Kutsal Kitap'a ait Gerçekler

Doğruluk ve Kutsal Kitap (PDF) Bu makalenin pdf versiyonu

Doğruluk ve Kutsal Kitap



Yıllar boyunca, kendini suçlamaktan ve suçluluk duygusundan muzdarip olan birçok Hristiyanla karşılaştım. Bende aynı sıkıntıyı tecrübe ettiğim için, kendini suçlamanın, suçluluk duygusunun ne anlama geldiğini ilk elden biliyorum. Ancak kendi deneyimlerimi paylaşma gereği de duymuyorum.

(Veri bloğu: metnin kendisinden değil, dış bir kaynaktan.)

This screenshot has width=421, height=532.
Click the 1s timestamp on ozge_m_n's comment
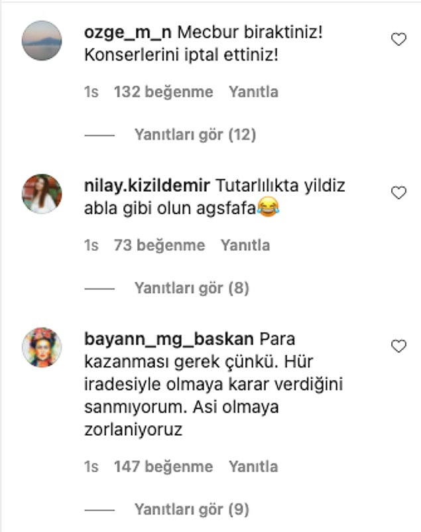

Sonuçta, Kutsal Kitap 1 Yuhanna 3:21-22’de yüreğimizin bizi suçlamadığında, Tanrı'nın önünde cesaretimizin olacağı açıkça belirtilmektedir. Aksini düşünürsek, yüreğimizin bizi suçladığı durumlarda, Tanrı’nın önünde cesaretimizin olmadığı sonucu çıkar. Her hastalığın devası ilaçtır, şifa bulmaktır. Suçlamanın ve suçluluğun karşıtı ise doğruluktur. Doğruluk ve suçluluk birbirine zıt terimlerdir. Doğruysanız suçlu değilsiniz ve suçluysanız doğru değilsinizdir. Biri bir diğerinin aksidir. Buna ilaveten, kişinin ne şekilde doğru olduğu; aynı zamanda o kişinin doğru olmaktan nasıl vazgeçebileceğini de ortaya koymaktadır. Örneğin, bir kimse Rab’bin önünde doğru olmak için çeşitli işler yapmak zorunda kalmışsa, bu işleri yapmakta başarısız olması o kişinin bundan böyle doğru olmadığı; başka bir ifadeyle haksız ve suçlu görüldüğü, suçlanmaya layık olduğu anlamını taşıdığı aşikardır. Peki, doğruluk hakkında Kutsal Kitap ne söylemektedir? Bir kimse Rab’bin önünde nasıl doğru olabilir? “iyi işler yaparak” sözünü duymuş olabileceğinizin bilincindeyim. Peki, Kutsal Kitap gerçekten bunu mu söylemektedir? HAYIR! İncil iyi haber, müjde anlamına gelir ve aşağıdaki bölümde okuyacağımız cümleler işte böyle iyi bir haberdir. Okuyalım:

Romalılar 3:20-28
Bu nedenle Yasa'nın gereklerini yapmakla hiç kimse Tanrı katında aklanmayacaktır: Çünkü Yasa sayesinde günahın bilincine varılır. Şimdiyse Yasa'dan bağımsız olarak Tanrı'nın insanı nasıl aklayacağı açıklandı. Yasa ve peygamberler buna tanıklık etti, Tanrı, insanları İsa Mesih'e olan imanlarıyla aklar. Bunu, iman eden herkes için yapar: hiç ayrım yoktur: Çünkü herkes günah işledi ve Tanrı'nın yüceliğinden yoksun kaldı; İnsanlar, İsa Mesih'te olan kurtuluşla, Tanrı'nın lütfuyla, KARŞILIKSIZ OLARAK aklanırlar: Tanrı, Mesih'i, kanıyla günahları bağışlatan ve imanla benimsenen kurban olarak sundu, böylece adaletini gösterdi. Çünkü sabrederek, daha önce işlenmiş günahları cezasız bıraktı. Bunu, adil kalmak ve İsa'ya iman edeni aklamak için şimdiki zamanda kendi adaletini göstermek amacıyla yaptı. Öyleyse ne ile övünebiliriz? Hiçbir şeyle! Hangi ilkeye dayanarak? Yasa'yı yerine getirme ilkesine mi? Hayır, iman ilkesine. “ÇÜNKÜ İNSANIN, YASA’NIN GEREKLERİNİ YAPMAKLA DEĞİL, İMANLA AKLANDIĞI KANISINDAYIZ.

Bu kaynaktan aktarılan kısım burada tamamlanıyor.